With America's military planners considering every option for retaliation, officials are involved in close discussions with their Pakistani counterparts about how to carry out strikes on neighbouring Afghanistan without adding to an already tense political situation inside that country.

A delegation of American officials is to arrive in Pakistan this week to discuss ground support requirements for military action. Washington has not asked Pakistan to allow it to base large numbers of troops on its soil – a request that would be both politically difficult for the Pakistan government and logistically difficult for American forces.

But one alternative would be to use Special Forces to conduct raids on Osama bin Laden's bases inside Afghanistan. The Washington Post reported yesterday that under the options being considered, assault troops would be moved into Pakistan only at the last moment – probably from ships in the Arabian Sea or from friendly Gulf nations such as Kuwait and Oman.

Military planners believe that even if America launches its attacks from the sea, it will still require some sort of land presence – probably in Pakistan or Uzbekistan, which has said it will co-operate with President Bush.

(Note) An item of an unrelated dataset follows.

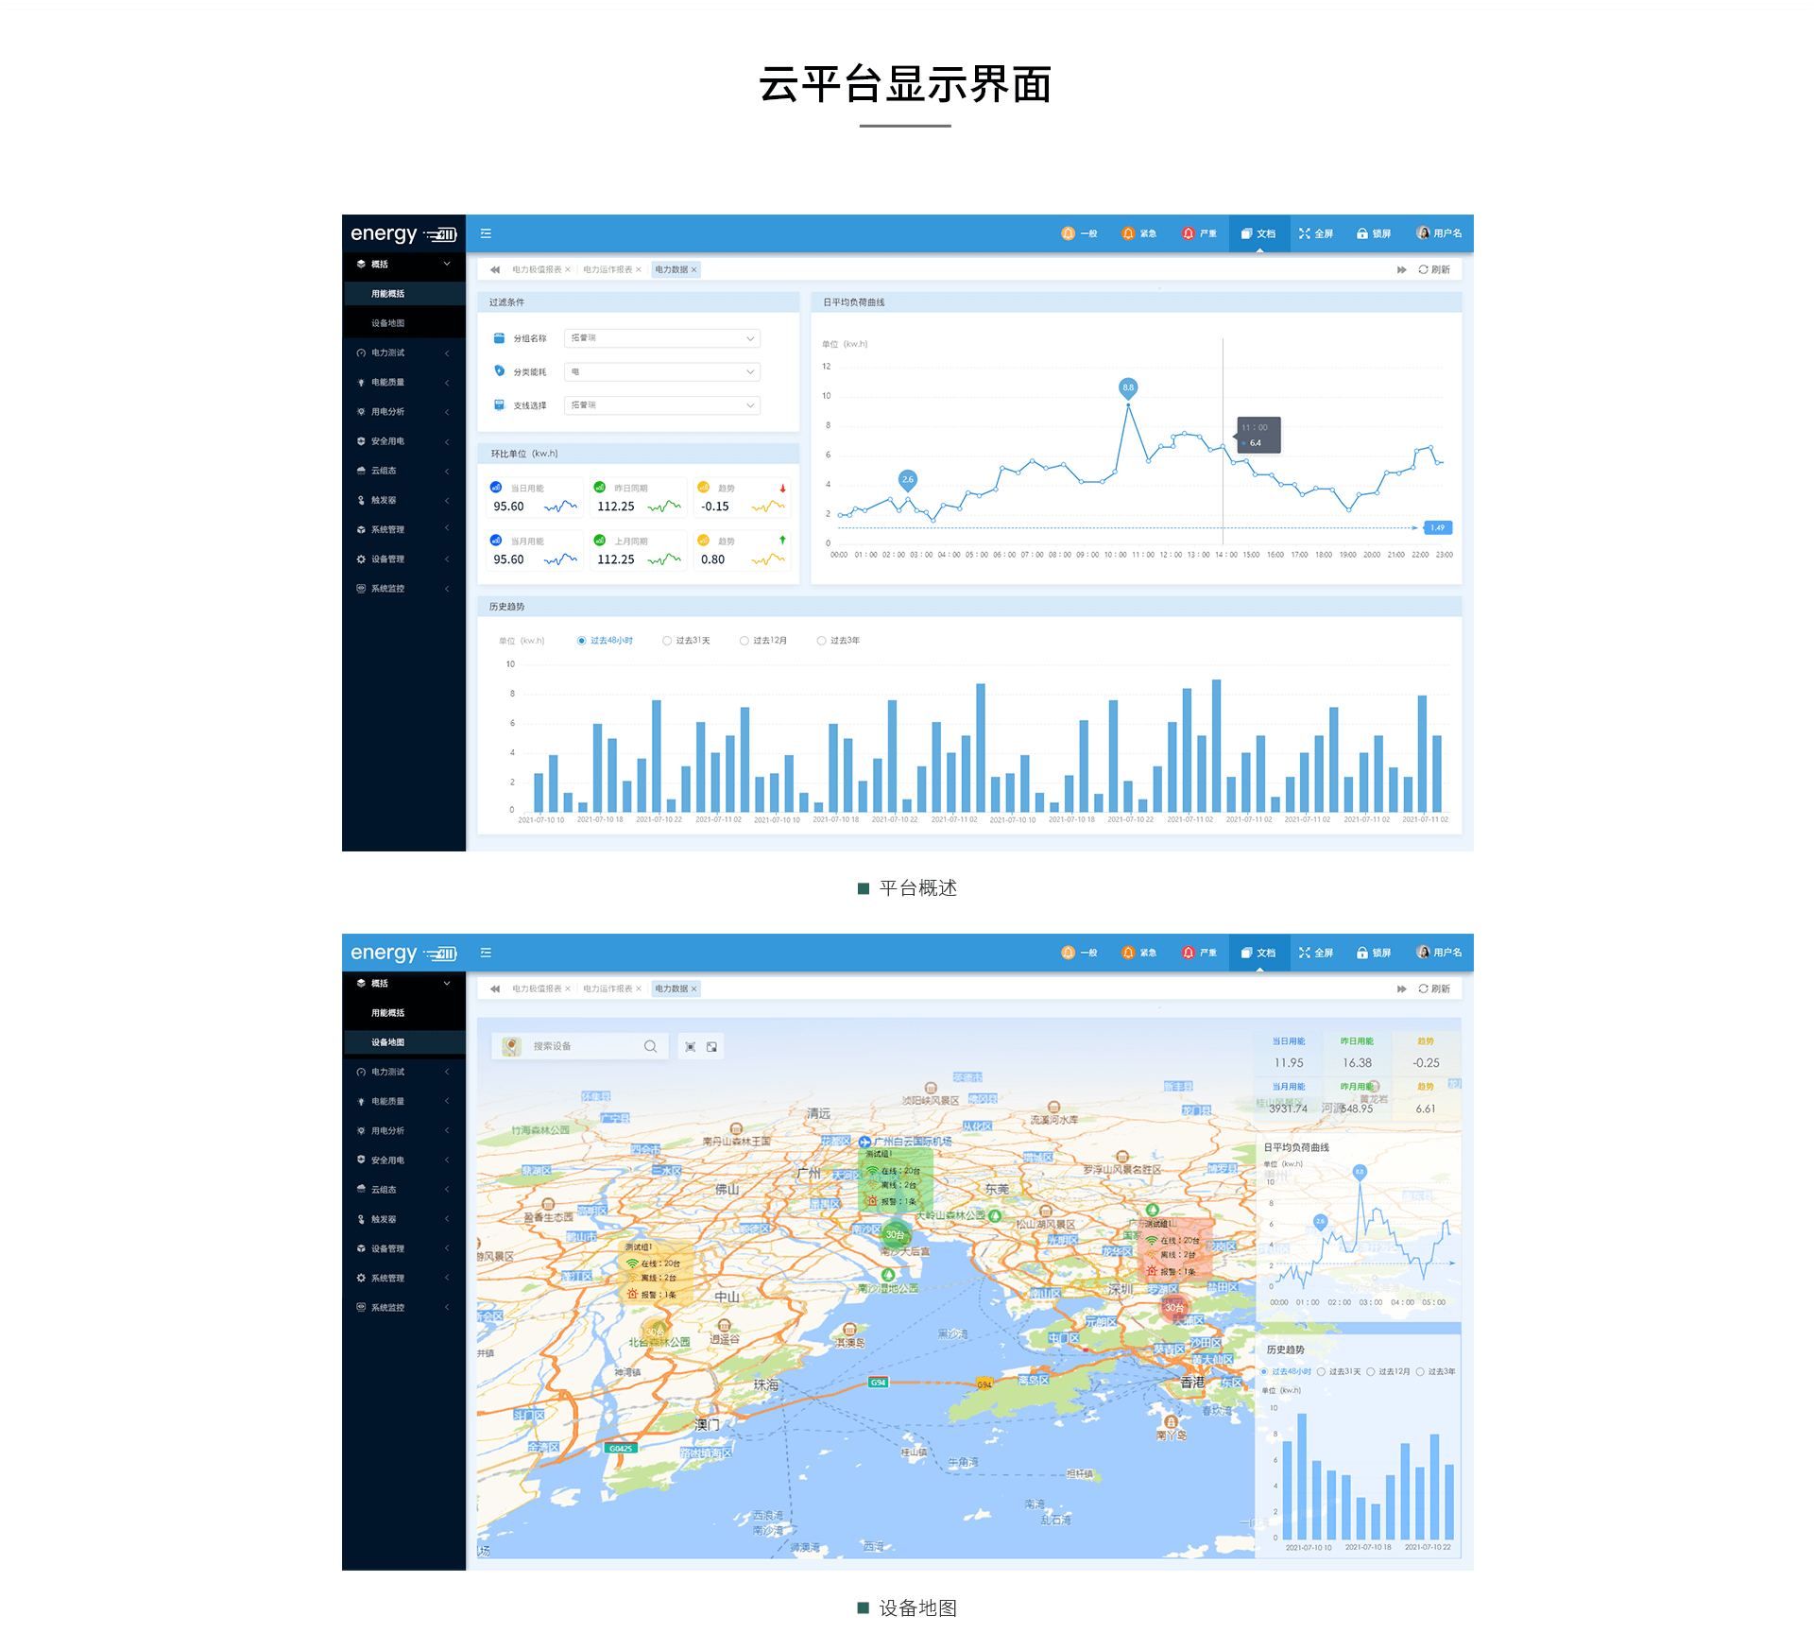The image size is (1814, 1633).
Task: Open 电力运作报表 tab in the lower map screenshot
Action: pos(608,988)
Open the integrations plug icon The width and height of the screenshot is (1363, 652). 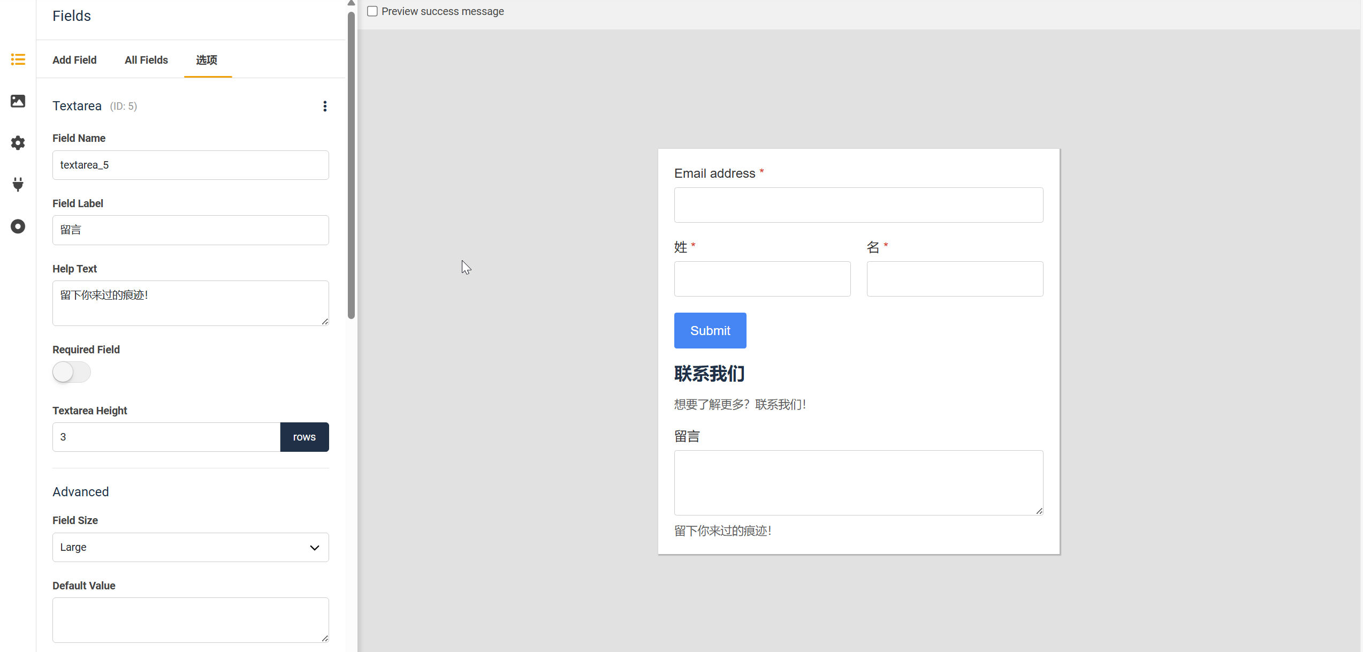coord(18,185)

But Uzbekistan's border is far from both the Afghan capital, Kabul, and the city of Kandahár, near which Mr bin Laden's bases are said to be sited.

One Pakistani official told the newspaper: "You can run a limited war with the facilities that the US Navy has in the Arabian Sea. But they are no substitute to a solid support paraphernalia on the ground."

As a result, Pakistan would almost certainly have to house an operations headquarters as well as the Special Forces helicopters that would be used for the short hop across the border into Afghanistan.

There would also have to be a back-up team in Pakistan, possibly Army Rangers, should the Special Forces operation not go according to plan.